Bug ID: 28244670
Issue: Oracle ILOM might report a fault.io.scsi.cmd.disk.dev.rqs.baddrv error for NVMe devices. Oracle ILOM incorrectly faults the device with message Fault fault.io.scsi.cmd.disk.dev.rqs.baddrv on FRU /SYS.
Affected Hardware and Software: NVMe storage devices on all supported operating systems
If a system encounters this issue, do the following steps.
Look for the NVMe ILOM fault code: fault.io.scsi.cmd.disk.dev.rqs.baddrv
The following screen shows a fault.io.scsi.cmd.disk.dev.rqs.baddrv error for Oracle 6.4 TB NVMe SSD v2.
ereport.io.scsi.cmd.disk.dev.rqs.baddrv@/SYS/DBP/HDD10/NVME status_flags = 0xc3 smart_warning = 0xff reason = Drive is not functional
You can also use the Oracle ILOM show faulty command at the Oracle ILOM command-line prompt (->) to identify a drive failure.

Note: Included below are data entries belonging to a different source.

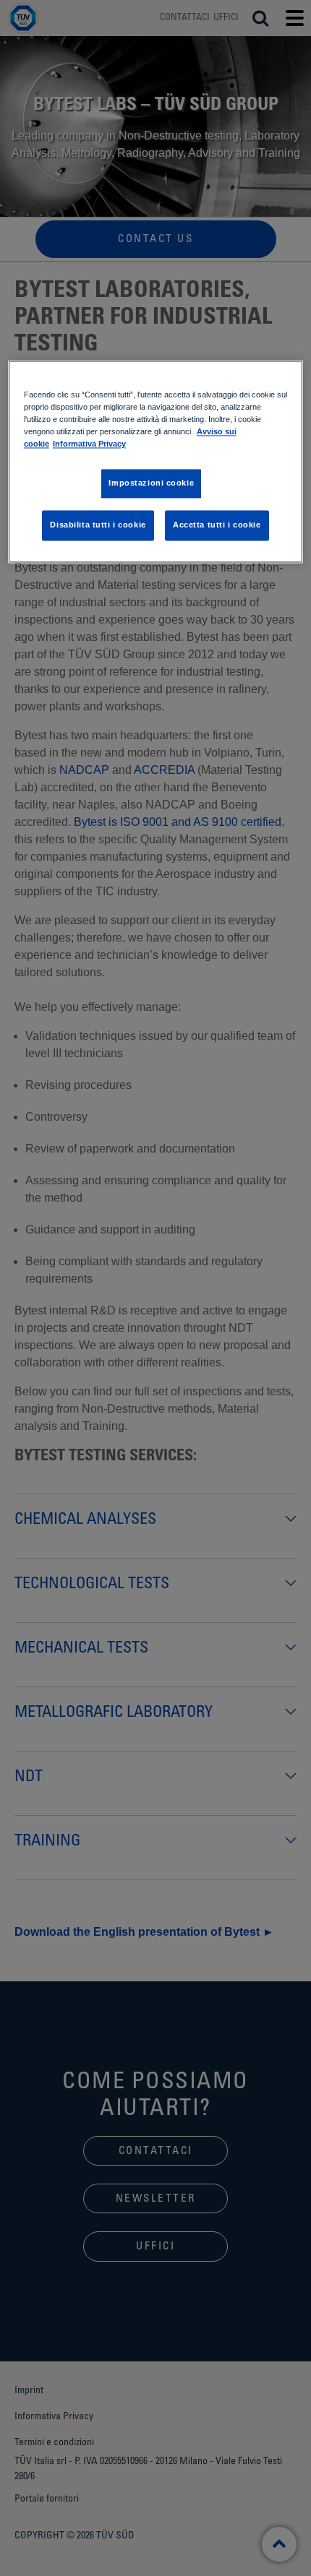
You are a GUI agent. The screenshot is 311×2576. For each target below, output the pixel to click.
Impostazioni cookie (151, 483)
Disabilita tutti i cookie (97, 524)
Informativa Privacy (89, 443)
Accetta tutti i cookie (217, 524)
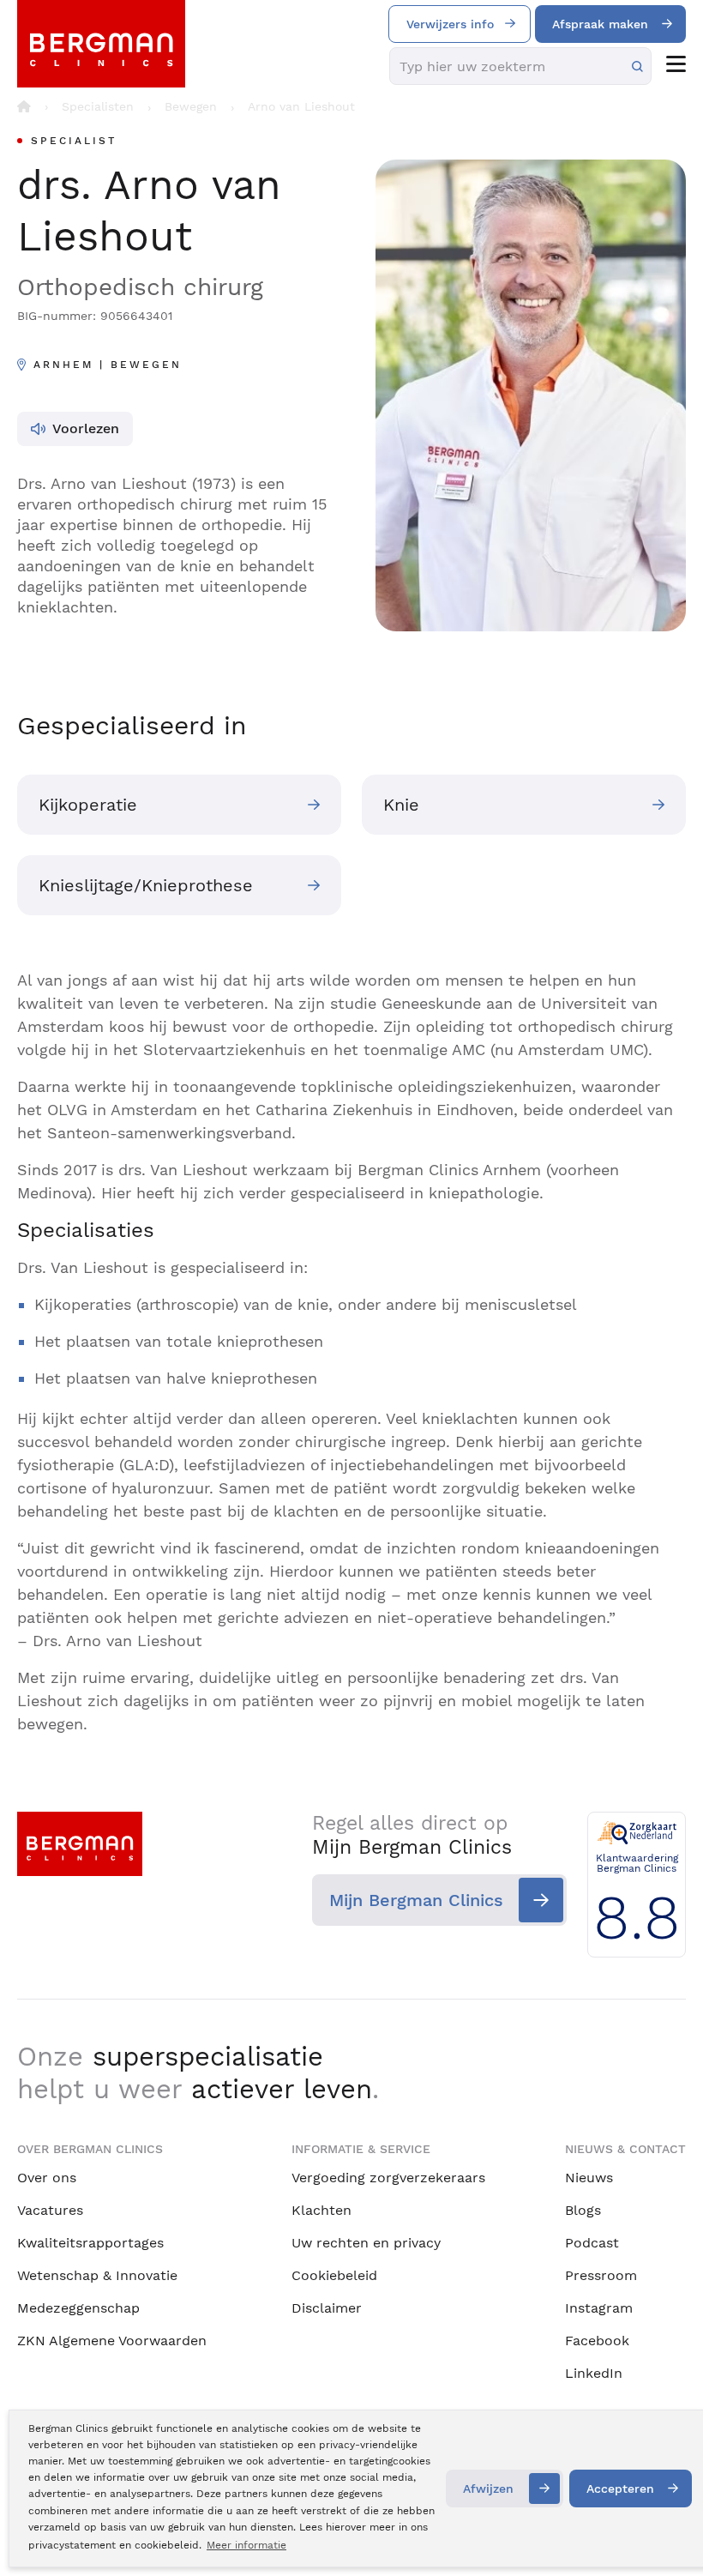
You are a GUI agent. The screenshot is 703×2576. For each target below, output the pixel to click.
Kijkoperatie (88, 804)
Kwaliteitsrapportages (90, 2243)
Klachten (321, 2210)
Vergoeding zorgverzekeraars (388, 2177)
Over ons (46, 2177)
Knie (401, 804)
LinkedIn (593, 2373)
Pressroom (601, 2275)
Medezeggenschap (78, 2308)
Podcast (592, 2243)
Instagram (599, 2308)
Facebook (597, 2340)
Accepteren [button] (620, 2488)
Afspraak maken (600, 24)
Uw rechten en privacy (366, 2243)
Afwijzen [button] (488, 2488)
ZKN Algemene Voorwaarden (112, 2340)
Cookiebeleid (334, 2275)
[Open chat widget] (667, 2531)
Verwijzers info (450, 24)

To list all known faults in the server, log in to the Oracle ILOM service processor from the Oracle ILOM Fault Management Shell and issue the fmadm faulty command. For more information about how to use the Oracle ILOM Fault Management Shell and supported commands, refer to the Oracle ILOM User's Guide for System Monitoring and Diagnostics Firmware Release 4.0.x in the Oracle Integrated Lights Out Manager (ILOM) 4.0 Documentation Library at https://www.oracle.com/goto/ilom/docs.
Upgrade drive firmware if not current.
See Oracle 6.4 TB NVMe SSD v2 Supported Hardware and Software.
Do one of the following:
If SMbus status_flags = 0xbb displays, then clear the fault. No power cycling is required. To clear the fault code in Oracle ILOM, go to step 4.
If SMbus status_flags = 0xc3 displays, complete a server power cycle, then clear the fault. Do the following to recover, then go to step 4.
To identify the drive slot, type:
# lspci -vv -s 1b:00.0 1b:00.0 Non-Volatile memory controller: [NVM Express]) Subsystem: Oracle/SUN Device Physical Slot: 900 Control: I/O- The PCIe address of /dev/nvme10n1 is 0000:e7:00.0
Take the affected drive off-line.
Disconnect all users of the NVMe drive and back up the NVMe drive data as needed. Use the umount command to unmount any file systems that are mounted on the device. Remove the device from any multiple device (md) and Logical Volume Manager (LVM) volume using it.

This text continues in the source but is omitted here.